The Bankia rescue will dovetail with a wider plan to create a so-called bad bank to park and eventually sell off toxic real estate assets held by the banks. The clean-up of Bankia’s balance sheet would involve between €5 billion and €10 billion in a state-backed loan at a rate near 8 per cent, El Pais said. The Bank of Spain and Bankia declined to comment.
Spanish banks have a portfolio of troubled real estate assets of €184 billion, of which €31.7 billion belong to BFA-Bankia.
The group has recognised losses of 37.5 per cent or €11.9 billion on these assets.
Bankia’s shares fell 3.7 per cent to €2.363 by lunchtime yesterday.
Spain’s country risk, as measured by the spread between yields on Spanish and German benchmark bonds, spiked up to about 429 basis points before coming back to 422 basis points.
“Bankia shares are clearly falling after the bank confirmed Rato would step down. This is . . . negative for Bankia in the short term because they have not explained why and what is going to happen next, besides saying that Goirigolzarri would be his possible successor,” said Maria Lpez, banking analyst at Espirito Santo.
“This news seems, however, to be positive for the Spanish banking sector overall, because it seems that a clean-up at Bankia will take place with public money and not be paid by other banks.”

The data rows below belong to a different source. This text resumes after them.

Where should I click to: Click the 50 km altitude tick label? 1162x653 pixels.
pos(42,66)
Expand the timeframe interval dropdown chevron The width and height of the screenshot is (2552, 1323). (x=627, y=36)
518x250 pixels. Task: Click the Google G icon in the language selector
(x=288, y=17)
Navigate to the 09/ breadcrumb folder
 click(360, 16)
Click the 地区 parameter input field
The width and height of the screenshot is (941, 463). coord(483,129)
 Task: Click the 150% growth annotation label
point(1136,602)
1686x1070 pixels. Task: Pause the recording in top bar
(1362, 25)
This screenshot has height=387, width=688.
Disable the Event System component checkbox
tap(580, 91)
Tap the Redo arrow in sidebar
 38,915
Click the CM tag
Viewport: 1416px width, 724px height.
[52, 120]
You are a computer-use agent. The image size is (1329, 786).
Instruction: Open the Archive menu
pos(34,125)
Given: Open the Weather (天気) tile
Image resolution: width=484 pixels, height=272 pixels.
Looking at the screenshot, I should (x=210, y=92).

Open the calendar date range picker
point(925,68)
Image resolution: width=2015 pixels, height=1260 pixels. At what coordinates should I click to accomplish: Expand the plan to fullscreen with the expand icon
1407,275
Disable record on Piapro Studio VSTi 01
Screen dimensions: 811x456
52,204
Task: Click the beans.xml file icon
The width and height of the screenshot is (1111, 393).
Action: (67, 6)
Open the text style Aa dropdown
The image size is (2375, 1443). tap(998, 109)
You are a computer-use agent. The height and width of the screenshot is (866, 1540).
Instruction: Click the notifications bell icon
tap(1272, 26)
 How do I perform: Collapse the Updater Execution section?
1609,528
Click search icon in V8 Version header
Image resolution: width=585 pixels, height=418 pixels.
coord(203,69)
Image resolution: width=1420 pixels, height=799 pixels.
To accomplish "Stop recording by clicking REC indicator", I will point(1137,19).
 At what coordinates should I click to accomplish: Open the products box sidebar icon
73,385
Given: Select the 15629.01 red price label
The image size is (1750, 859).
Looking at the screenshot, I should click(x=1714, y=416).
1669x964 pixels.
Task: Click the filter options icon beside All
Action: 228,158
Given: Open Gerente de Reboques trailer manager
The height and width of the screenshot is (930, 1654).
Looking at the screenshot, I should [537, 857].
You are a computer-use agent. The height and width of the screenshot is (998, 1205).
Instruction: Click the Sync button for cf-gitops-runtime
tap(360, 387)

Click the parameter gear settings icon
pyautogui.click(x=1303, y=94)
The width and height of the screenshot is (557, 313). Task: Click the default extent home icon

The Spanish government has been financing some of the clean-up of the sector through yearly contributions that all the banks make to a deposit guarantee fund.
Spain’s government has passed austerity measures worth more than €40 billion for this year in an effort to reduce a public deficit of 8.5 per cent of gross domestic product last year to 5.3 per cent by the end of 2012.
Spain has already spent €18 billion to clean up the country’s financial sector, has forced banks into dozens of mergers (including those which created Bankia) and to recognise more than €50 billion of losses on property loans and assets.
“If it were necessary to get the credit to save the Spanish financial system I would not hold back from doing what other European Union countries have done, loan them public money, but it would only be as a last resort,” Mr Rajoy said on Onda Cero radio in an interview yesterday.